Physical characteristics
- • location: Lena Plateau
- • coordinates: 61°0′15″N 118°0′30″E﻿ / ﻿61.00417°N 118.00833°E
- Mouth: Lena
- • coordinates: 60°15′39″N 117°03′22″E﻿ / ﻿60.26083°N 117.05611°E
- Length: 181 km (112 mi)
- Basin size: 2,830 km^{2} (1,090 sq mi)

Basin features
- Progression: Lena→ Laptev Sea

= Ura (Lena) =

River in Yakutia (Sakha Republic), Russia

The Ura (Ура), also known as Kamenka (Каменка) and Uksakan (Уксакан), is a river in Yakutia (Sakha Republic), Russia. It is a tributary of the Lena with a length of 181 km and a drainage basin area of 2830 km2.

The river flows across an uninhabited area of the Olyokminsky District.

==Course==
The Ura is a left tributary of the Lena. It has its sources in the Lena Plateau, to the southeast of the course of the Ergedey, the main tributary of the Derba. The river heads in a roughly southwestern direction across taiga wooded areas with scattered lakes.
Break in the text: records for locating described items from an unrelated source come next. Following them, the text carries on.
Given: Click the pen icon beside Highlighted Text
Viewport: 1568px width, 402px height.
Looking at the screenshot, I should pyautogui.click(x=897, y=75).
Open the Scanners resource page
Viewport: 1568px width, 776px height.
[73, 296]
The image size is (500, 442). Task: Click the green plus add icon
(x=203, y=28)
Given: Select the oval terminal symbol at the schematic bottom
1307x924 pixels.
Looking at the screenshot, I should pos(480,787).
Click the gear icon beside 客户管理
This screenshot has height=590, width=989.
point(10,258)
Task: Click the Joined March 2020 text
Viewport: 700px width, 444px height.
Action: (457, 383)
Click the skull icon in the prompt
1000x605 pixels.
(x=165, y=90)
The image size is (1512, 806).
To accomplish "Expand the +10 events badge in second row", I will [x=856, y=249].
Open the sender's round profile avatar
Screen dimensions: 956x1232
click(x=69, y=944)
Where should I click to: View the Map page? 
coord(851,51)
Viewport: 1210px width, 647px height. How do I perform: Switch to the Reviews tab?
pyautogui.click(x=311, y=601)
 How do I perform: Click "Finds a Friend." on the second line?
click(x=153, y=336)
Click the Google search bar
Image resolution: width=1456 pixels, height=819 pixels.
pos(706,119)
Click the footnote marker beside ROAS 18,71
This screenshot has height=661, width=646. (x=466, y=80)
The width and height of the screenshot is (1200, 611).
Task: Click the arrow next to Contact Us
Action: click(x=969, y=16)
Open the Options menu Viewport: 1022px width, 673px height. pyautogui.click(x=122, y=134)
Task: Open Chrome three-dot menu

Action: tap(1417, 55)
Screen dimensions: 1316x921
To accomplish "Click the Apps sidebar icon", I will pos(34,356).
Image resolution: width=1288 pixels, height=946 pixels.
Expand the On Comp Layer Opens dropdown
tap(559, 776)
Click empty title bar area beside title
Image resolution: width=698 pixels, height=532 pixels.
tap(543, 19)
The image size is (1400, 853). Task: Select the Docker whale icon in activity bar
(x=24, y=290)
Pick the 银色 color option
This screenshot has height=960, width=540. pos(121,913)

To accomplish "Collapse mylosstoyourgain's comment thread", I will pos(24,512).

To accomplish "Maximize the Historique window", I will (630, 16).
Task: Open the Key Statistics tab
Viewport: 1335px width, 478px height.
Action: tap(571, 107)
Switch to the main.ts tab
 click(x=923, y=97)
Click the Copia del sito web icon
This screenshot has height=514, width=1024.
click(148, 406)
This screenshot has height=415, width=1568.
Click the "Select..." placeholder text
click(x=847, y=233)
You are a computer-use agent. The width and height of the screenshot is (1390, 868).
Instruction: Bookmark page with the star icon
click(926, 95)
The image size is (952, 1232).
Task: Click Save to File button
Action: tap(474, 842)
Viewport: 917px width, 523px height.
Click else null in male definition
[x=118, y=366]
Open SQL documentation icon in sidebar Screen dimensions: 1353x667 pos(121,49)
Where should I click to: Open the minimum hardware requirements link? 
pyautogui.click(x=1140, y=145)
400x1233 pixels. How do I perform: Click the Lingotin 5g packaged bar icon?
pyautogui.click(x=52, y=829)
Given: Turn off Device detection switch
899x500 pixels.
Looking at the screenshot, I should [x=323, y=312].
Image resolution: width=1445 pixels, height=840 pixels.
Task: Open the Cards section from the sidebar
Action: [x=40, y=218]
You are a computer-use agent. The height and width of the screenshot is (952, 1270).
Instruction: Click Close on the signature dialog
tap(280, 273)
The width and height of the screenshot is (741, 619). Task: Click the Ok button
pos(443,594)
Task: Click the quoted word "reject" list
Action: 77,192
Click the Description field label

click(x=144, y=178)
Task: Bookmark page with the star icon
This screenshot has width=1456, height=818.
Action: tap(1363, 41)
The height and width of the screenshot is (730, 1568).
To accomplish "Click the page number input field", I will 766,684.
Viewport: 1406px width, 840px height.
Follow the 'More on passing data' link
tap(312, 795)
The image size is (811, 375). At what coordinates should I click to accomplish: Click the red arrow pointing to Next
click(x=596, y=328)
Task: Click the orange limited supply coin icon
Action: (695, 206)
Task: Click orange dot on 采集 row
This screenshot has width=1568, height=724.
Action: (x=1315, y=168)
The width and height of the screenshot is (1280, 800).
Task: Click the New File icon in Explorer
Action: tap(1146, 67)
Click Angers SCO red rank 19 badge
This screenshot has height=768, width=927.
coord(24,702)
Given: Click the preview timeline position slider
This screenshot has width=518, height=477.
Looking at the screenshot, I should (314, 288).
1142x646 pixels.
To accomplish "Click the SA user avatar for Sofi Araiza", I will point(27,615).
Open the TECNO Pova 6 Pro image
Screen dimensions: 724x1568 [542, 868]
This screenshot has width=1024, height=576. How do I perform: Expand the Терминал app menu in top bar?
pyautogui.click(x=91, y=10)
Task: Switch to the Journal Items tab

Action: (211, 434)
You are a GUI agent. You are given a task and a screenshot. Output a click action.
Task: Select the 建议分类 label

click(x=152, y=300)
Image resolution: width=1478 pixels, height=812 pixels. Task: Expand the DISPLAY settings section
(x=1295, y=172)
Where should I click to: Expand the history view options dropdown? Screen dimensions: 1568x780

In its lower course it encounters a hilly area where it first bends west, and then again to the southwest, meeting the Lena 2366 km from its mouth, 29 km southeast of the mouth of the Derba.

The mouth of the Ura, having a picturesque knoll rising above it, is a tourist attraction regularly visited by river cruisers Demyan Bedny and Mikhail Svetlov. The Ura freezes yearly between October and May.

==Fauna==
Pike, burbot and sander are found in the waters of the Ura.